Data supplied
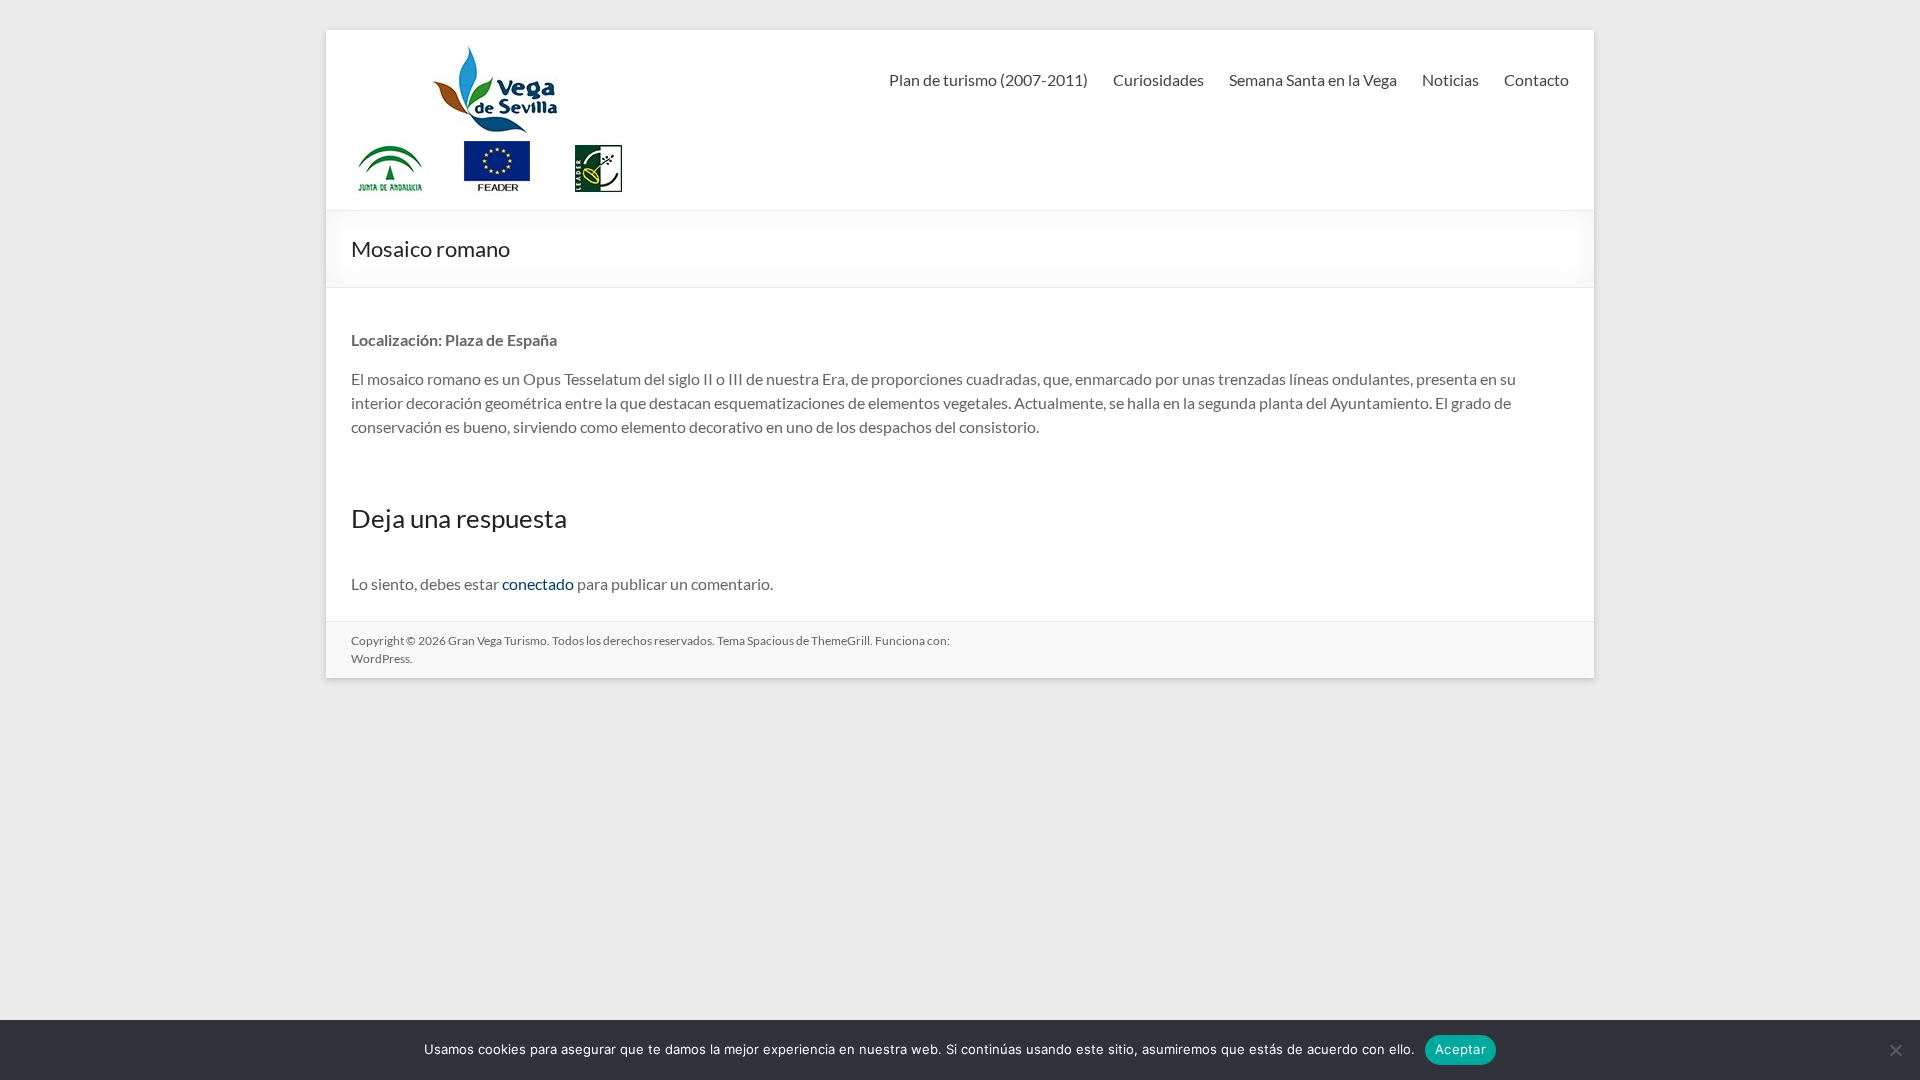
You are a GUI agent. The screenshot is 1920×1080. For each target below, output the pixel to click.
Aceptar (1460, 1049)
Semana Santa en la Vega (1313, 79)
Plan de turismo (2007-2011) (988, 79)
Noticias (1450, 79)
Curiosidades (1158, 79)
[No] (1895, 1050)
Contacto (1536, 79)
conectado (538, 583)
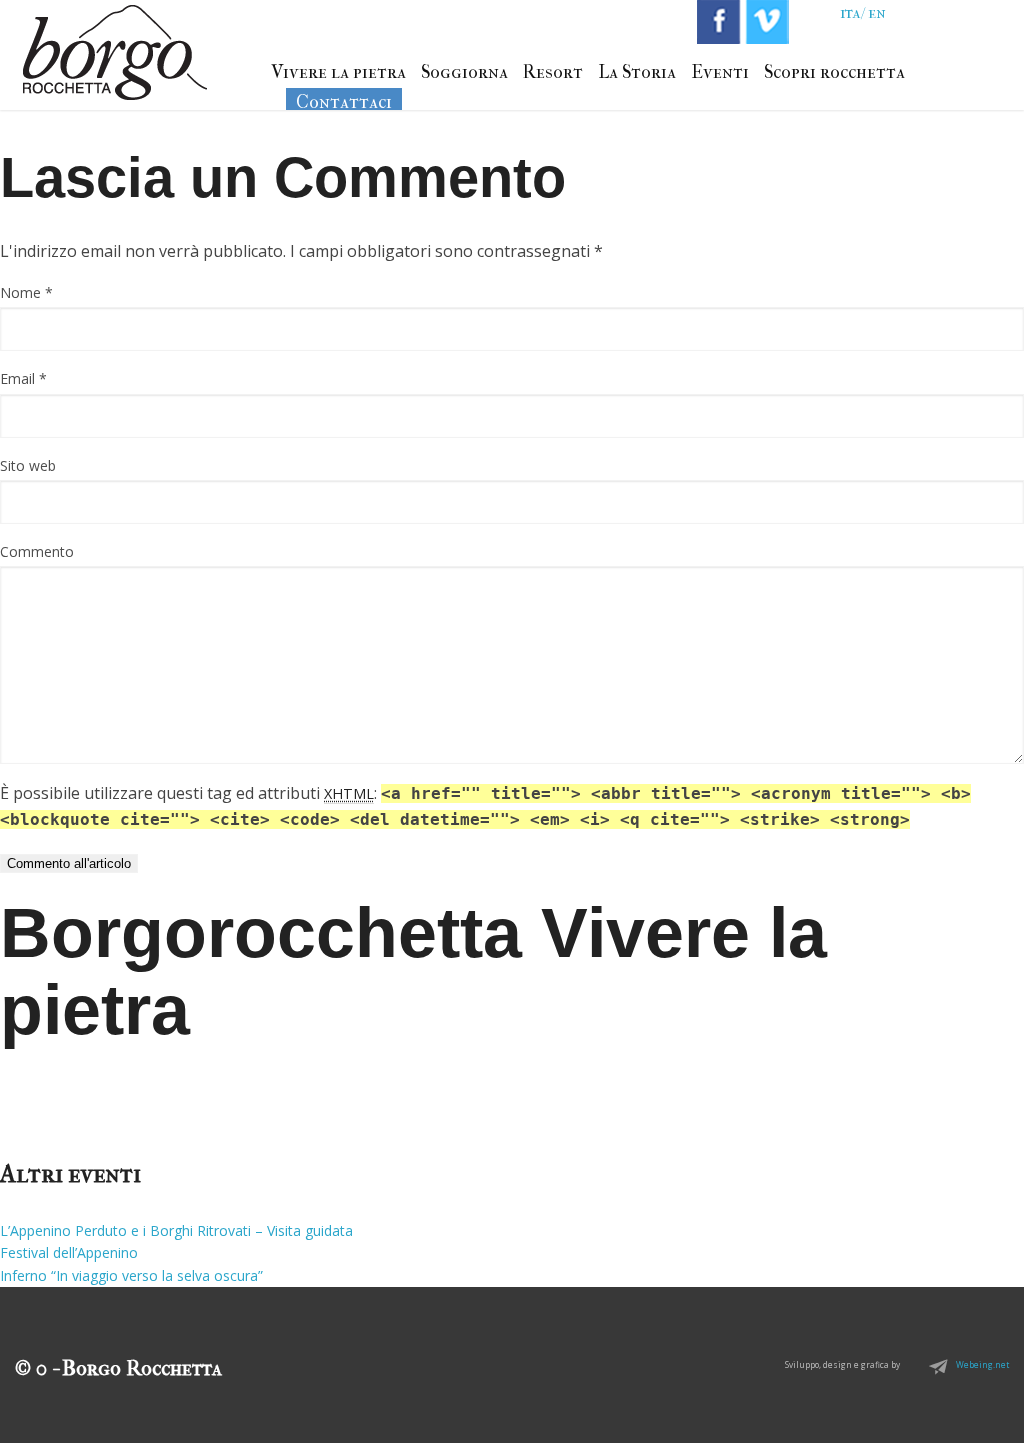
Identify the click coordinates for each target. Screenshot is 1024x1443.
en (877, 12)
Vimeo (767, 22)
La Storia (637, 72)
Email (23, 378)
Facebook (719, 22)
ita (850, 12)
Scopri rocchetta (834, 72)
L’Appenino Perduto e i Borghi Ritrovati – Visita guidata (176, 1230)
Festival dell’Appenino (69, 1252)
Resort (553, 72)
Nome (26, 292)
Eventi (720, 72)
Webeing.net (968, 1364)
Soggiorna (464, 72)
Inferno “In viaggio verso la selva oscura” (131, 1275)
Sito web (28, 465)
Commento (37, 551)
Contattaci (344, 102)
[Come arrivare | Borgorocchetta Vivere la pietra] (115, 73)
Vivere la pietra (338, 72)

Your task
Look above for the line containing "[Come arrivare |". From there to the final line of the entries, repeat every line exactly.

Output of the task
[Come arrivare | Borgorocchetta Vivere la pietra] (115, 73)
Vivere la pietra (338, 72)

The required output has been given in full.